奇しくも、僕が座った席が献花の一番最初の席ということで、最初の献花をさせていただくことになった。ゆっくり献花したかったが、さすがにそれはかなわず、両サイドに挨拶をし、出口に進んだ。ひじょうにシンプルな式だった。出口に出ると、まだ受付を済ませていない人たちが大変な数いらした。さすがにソウル界のドンだ。その人たちの熱気で、暑かった。なんでも、お通夜には400人以上の人が集まったらしい。

献花後、二階の部屋に移ると、そこもものすごい人になっていた。その部屋の一番奥に、昔の勝本さんの写真がたくさん飾られていた。その前に、色紙があり、すでに何人かの人がメッセージを寄せていた。江守さんから、「明日、棺にいれるから、なにか書いてよ」と言われ、何か書こうと思って、他の人のメッセージを読んだ。みな、勝本さんへのお礼が書かれていた。

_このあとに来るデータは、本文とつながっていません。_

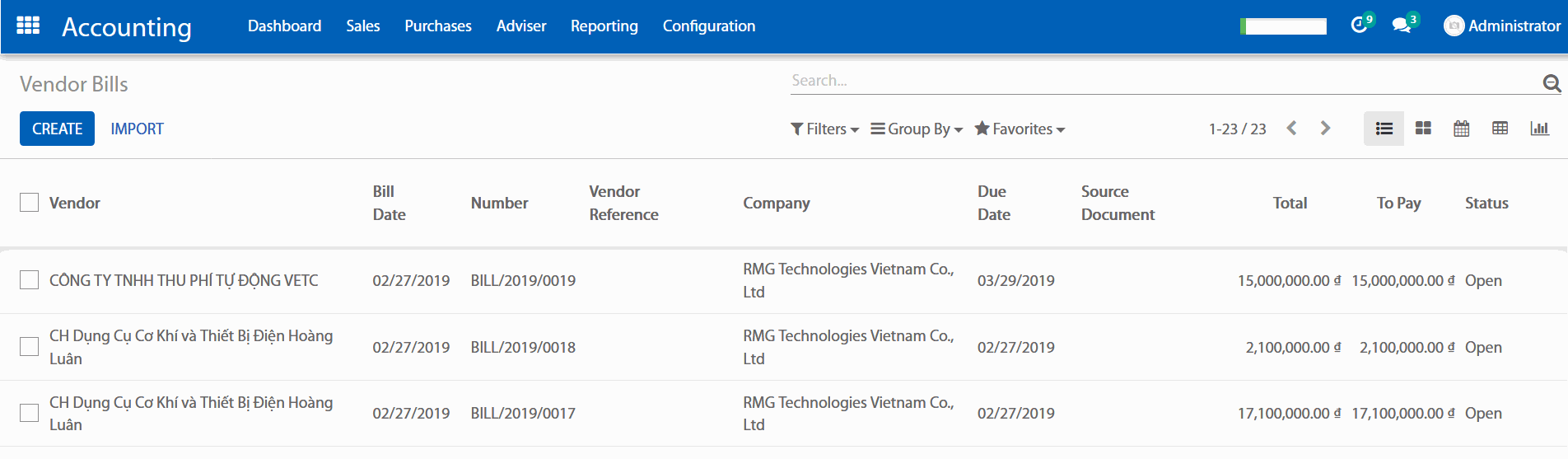Image resolution: width=1568 pixels, height=459 pixels.
Task: Go to next page of bills
Action: (1325, 129)
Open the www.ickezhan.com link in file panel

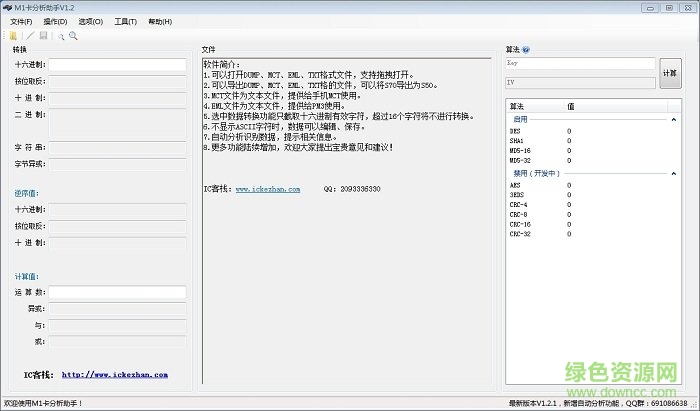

そんな中、僕の目をぱっと引いたのが江守さんの一言だった。もちろん、いつもの江守さんのおなじみのファンキーなイラストの横にシンプルにこう書かれていたのだ。「カツ、bye bye」。江守さんは、いつも彼のことを「カツ」と呼んでいた。江守さんらしい、いい言葉だ。胸が熱くなった。僕もなんて書こうか、ずいぶんと迷ったが、結局こう書いた。「勝本さん、ミスター・ブラウンとファンキー・ダンス!」 

ミスター・ブラウンの逝去から4ヶ月もしないうちの旅立ち。あるゆる点で、いつもミスター・ブラウンの後を追っていた勝本さんらしい後追いだ。

■今日、大田区・臨海斎場で午前11時から告別式。